Date of Award

5-2026

Document Type

Dissertation

Degree Name

Doctor of Philosophy (PhD)

Department

Forestry and Environmental Conservation

Committee Chair/Advisor

Thomas O'Halloran

Abstract

Diffuse solar radiation, sunlight scattered by atmospheric aerosols and/or clouds, enhances plant photosynthesis through the diffuse fertilization effect (DFE), increasing ecosystem gross primary productivity (GPP) per unit of incoming radiation. Despite this known effect, pine forests of the southeastern United States remain comparatively understudied in the diffuse light literature. This is a critical knowledge gap, as the southeastern United States sequesters more carbon than any other region of the conterminous country (approximately 176 ± 26 Tg C yr⁻¹, or roughly 56% of national forest net carbon exchange), and the region experiences some of the highest biogenic aerosol loads in North America.

This dissertation addresses this gap through four chapters utilizing eddy covariance observations from a new network of co-located mature and young tower sites, spanning two Southern pine species, longleaf pine (Pinus palustris) in coastal South Carolina and loblolly pine (Pinus taeda) in central Virginia.

Chapter 1 details the establishment of a coastal flux mesonet at Clemson University's Baruch Institute of Coastal Ecology and Forest Science at Hobcaw Barony, South Carolina. Comprising three co-located eddy covariance towers, this mesonet measures carbon, water, and energy exchanges above a tidal salt marsh, a mature mixed pine forest, and a longleaf pine restoration site. The open-access, AmeriFlux-published datasets created by this mesonet provide an observational foundation for the dissertation's subsequent research.

Chapter 2 applies interpretable machine learning, combining Support Vector Machine regression with SHapley Additive exPlanations (SHAP), to identify the drivers of daily light use efficiency (LUE) across 22 site-years from four Southern pine sites. Diffuse fraction (K_d) emerged as the single most influential predictor of growing-season LUE, surpassing leaf area index, total photosynthetically active radiation, vapor pressure deficit, and air temperature. The DFE was most pronounced in dense, closed-canopy mature loblolly stands, demonstrating that canopy architectural complexity, represented here by leaf area index, mediates the capacity of an ecosystem to exploit scattered light. Across all sites, diffuse radiation contributed up to 19% of total annual carbon assimilation.

Chapter 3 introduces the “Big-Leaf-IDLE” model, a modification of the standard “Big-Leaf” LUE framework widely used in satellite-based global productivity products, that incorporates the DFE via the empirical linear relationship between K_d and LUE. Applied to 22 site-years, the model matched or exceeded the predictive accuracy of the more complex “Two-Leaf” approach. It achieved the most parsimonious fit at all four sites, improving ΔAIC by 400–1,255 points over the baseline “Big-Leaf” model and reducing systematic GPP underestimation under highly diffuse conditions (K_d > 0.8) from up to 2.0 g C m⁻² day⁻¹ to near zero. The companion Index of Diffuse Light Efficiency (IDLE), derived directly from the fitted model parameters, offers a robust, dimensionless metric for quantifying site-level DFE sensitivity, tracking canopy structural recovery following disturbance, and comparing responses across species and stand ages.

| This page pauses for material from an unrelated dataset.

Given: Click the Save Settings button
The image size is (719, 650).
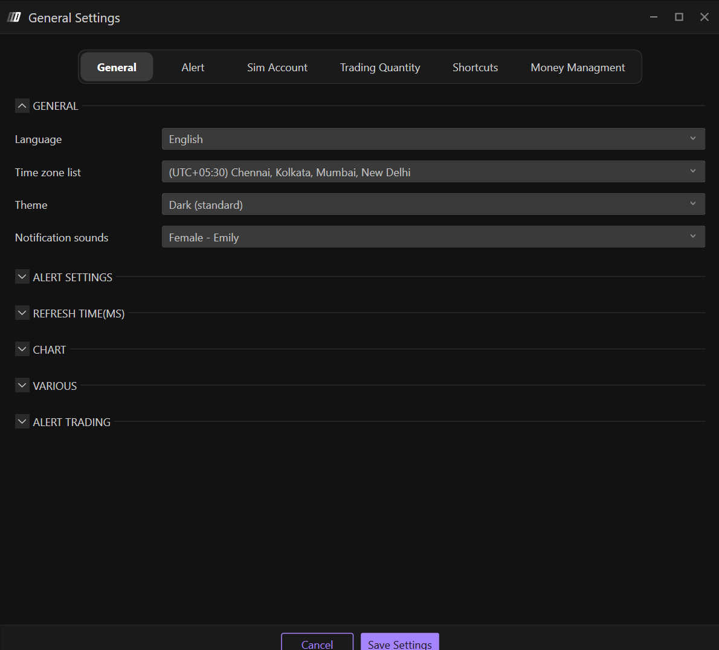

Site-specific IDLE parameterization further projects that ongoing regional atmospheric brightening, driven by sustained reductions in anthropogenic aerosol loading since the implementation of the Clean Air Act, could reduce GPP at the mature longleaf site by approximately 20% over the next 30 years, highlighting the vulnerability of Southern pine ecosystems to changes in radiative quality.

Chapter 4 extends this analysis to ecosystem water cycling, revealing that diffuse radiation significantly stimulates both evapotranspiration (ET) and water use efficiency (WUE) in Southern pines. For equivalent incoming shortwave radiation, ET was consistently higher under diffuse than clear-sky conditions, an enhancement found to be driven primarily by increased canopy transpiration (measured via sapflow) rather than surface evaporation, consistent with stomatal stimulation by altered light spectral quality and the tight physiological coupling of CO₂ and water vapor exchange. While NASA's Priestley–Taylor JPL model outputs showed some of this ET enhancement without explicitly modelling it (R² = 0.75 for daily ET), the satellite-derived inputs used in the operational ECOSTRESS data product degraded the signal under diffuse conditions, leading to underestimations of ET during periods of high cloud cover.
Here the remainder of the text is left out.